After opening as a solo artist for Red Molly nine times in 2008, Venter replaced Solebello in 2010.
Named after a character in Richard Thomas’s song “1952 Vincent Black Lightning,” Red Molly is known for its sunnyside Americana sound and vocal harmonies. With three unique styles and the dobro as their signature instrument, the trio blends folk, country blues and bluegrass.
After taking a two-year hiatus in 2015 to pursue solo careers and, in Venter’s case, to have a baby, the group reformed in 2017, adding upright bass player Craig Akin and electric guitarist Eben Pariser to fill out their sound.
For Venter, folk music has been in her life for as long as she can remember. Her parents’ music collection was filled with Simon & Garfunkel, Joni Mitchell, Joan Baez, Bob Dylan and the Beatles.

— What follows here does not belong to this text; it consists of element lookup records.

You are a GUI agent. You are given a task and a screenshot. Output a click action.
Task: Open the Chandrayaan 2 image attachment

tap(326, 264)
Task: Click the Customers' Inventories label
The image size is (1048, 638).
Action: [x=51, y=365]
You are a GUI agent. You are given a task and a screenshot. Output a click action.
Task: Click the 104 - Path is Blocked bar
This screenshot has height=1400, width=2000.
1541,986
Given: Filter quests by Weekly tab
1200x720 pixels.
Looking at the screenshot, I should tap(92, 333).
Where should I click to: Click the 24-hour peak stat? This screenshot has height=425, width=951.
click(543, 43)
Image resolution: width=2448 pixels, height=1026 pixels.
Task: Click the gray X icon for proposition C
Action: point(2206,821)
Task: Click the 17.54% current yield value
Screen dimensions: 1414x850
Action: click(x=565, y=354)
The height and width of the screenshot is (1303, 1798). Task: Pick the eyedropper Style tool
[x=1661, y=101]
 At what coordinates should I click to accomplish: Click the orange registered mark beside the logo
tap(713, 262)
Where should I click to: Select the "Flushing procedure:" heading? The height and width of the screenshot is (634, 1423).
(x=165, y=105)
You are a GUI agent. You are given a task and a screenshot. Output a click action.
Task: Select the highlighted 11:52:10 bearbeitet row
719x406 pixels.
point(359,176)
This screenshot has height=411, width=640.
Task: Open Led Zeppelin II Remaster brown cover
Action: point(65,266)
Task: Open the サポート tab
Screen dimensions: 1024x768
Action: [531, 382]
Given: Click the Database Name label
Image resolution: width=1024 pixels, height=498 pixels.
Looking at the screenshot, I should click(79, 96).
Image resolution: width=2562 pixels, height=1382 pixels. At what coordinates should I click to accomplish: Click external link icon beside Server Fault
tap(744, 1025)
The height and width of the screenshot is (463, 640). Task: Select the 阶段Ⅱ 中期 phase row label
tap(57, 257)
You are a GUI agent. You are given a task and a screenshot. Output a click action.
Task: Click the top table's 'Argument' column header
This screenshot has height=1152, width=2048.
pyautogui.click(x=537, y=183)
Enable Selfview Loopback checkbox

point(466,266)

“That was kind of my first musical education, and then as a teenager in the ’90s there was kind of this resurgence of indie folk or modern folk, and I was really into that,” she said. “So when I started to create my own music, I just naturally gravitated to that style. I think what folk music should mean is just that there’s this kind of meat to the song, there’s more storytelling and more content. Folk means for the people.”
In a video Venter posted to Red Molly’s Facebook page, she said the band was excited to get back to Arizona and “get (their) cactus on.”
The Tucson audience is “going to come away having heard a lot of harmony singing, some live dobro playing and some energetic rhythms behind that,” Venter said. “Also, we like to have a lot of fun together on stage. We like to try and mess with each other or crack each other up, so it’s a very lively show.”